"Year's Best" Anthologies edited by Gardner Dozois


I had always shied away from short stories. Somehow those I had tried reading in my youth had not appealed to me as much as novels. However, at this point in time, I need to use recorded [audio] books, and the choices in SF are not as extensive as on paper. So I've read a few collections in the past year or two.

I have found some stories that have made me more open to reading short stories. On the other hand, I've run into a few things I didn't like.

Consider "The Year's Best Science Fiction" anthologies edited by Gardner Dozois. Generally, I find the selected stories to be good reading, although not necessarily hard SF. Even if I wanted to read the magazines that first published these stories, they are probably only available on paper. So I can't say how Dozois' selections would compare with what I would select. Yet, it's hard for me to imagine he hasn't done a good job of picking them.

Verdict: Good enough to interest someone who had been a "novel person".

The first issue I have with Dozois is that his introduction to these volumes tend to be the longest piece in the book. It's not there is nothing in the introduction that interests me, but there's SO MUCH that most reader could do without. What book editor has switched jobs from one publishing company to another. What authors have had relatives that died in the last year. Trends in book store chains. Maybe this doesn't matter to readers who can easily flip the pages to find where the stories begin. It takes longer to do that with a book on cassette. I suspect to most readers much of the material in the introductions looks more like appendix information. Maybe it would be better in the back of the book.

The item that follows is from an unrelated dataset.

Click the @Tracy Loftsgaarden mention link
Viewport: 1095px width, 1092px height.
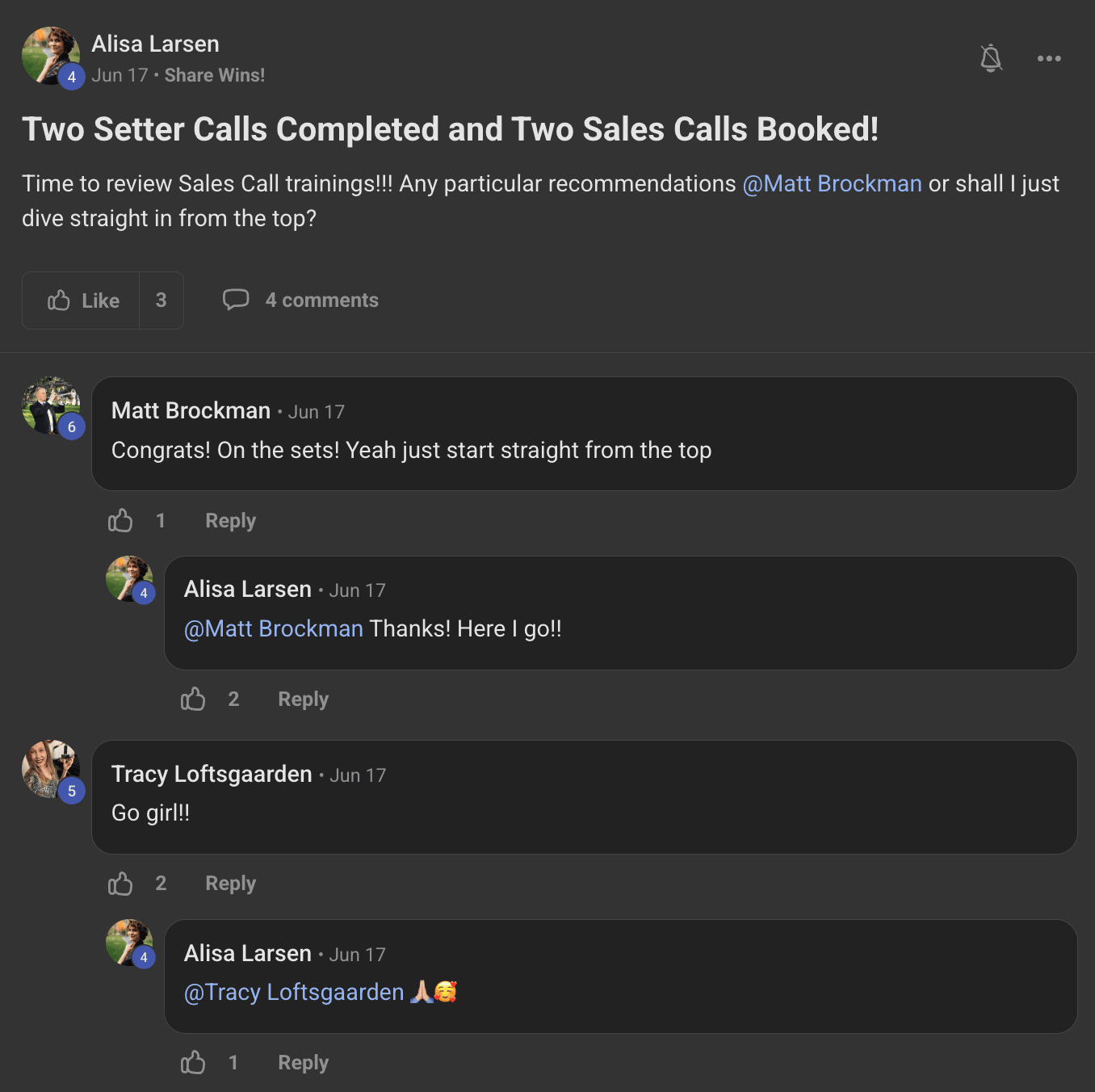tap(294, 993)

There are also some stories that I find are stretching things too far to classify as "science fiction." One story I recently read in one of these collections apparently qualified because there was a device referred to on a number of occasions that is probably not yet on the consumer market but easily could be in the next 5 or so years. (Functionally, it was similar to a more compact version of the electronic ankle bracelets that wealthy prisoners like Martha Stewart wore. So it's essentially a further development of existing technology.) The device may have made the story simpler to write, but didn't play a crucial role in what happened. This is the only element that could justify calling it "science fiction". To the extent a story can be described in one sentence, it was a view of a dysfunctional family in modern America.

On my wish list for "best of year" anthologies, I'd ask to have lists of the names of stories and/or authors (such as "honorable mentioned" lists) to indicate the subgenre within SF. Maybe I'd be a "better person" if I read anything that was "critically acclaimed". But if it's worth having a year's best collection limited to only SF, rather than any great prose, why should readers be ashamed of preferring some subgenres and checking out those works first? Most of us don't have the time to read them all, even if we wanted to.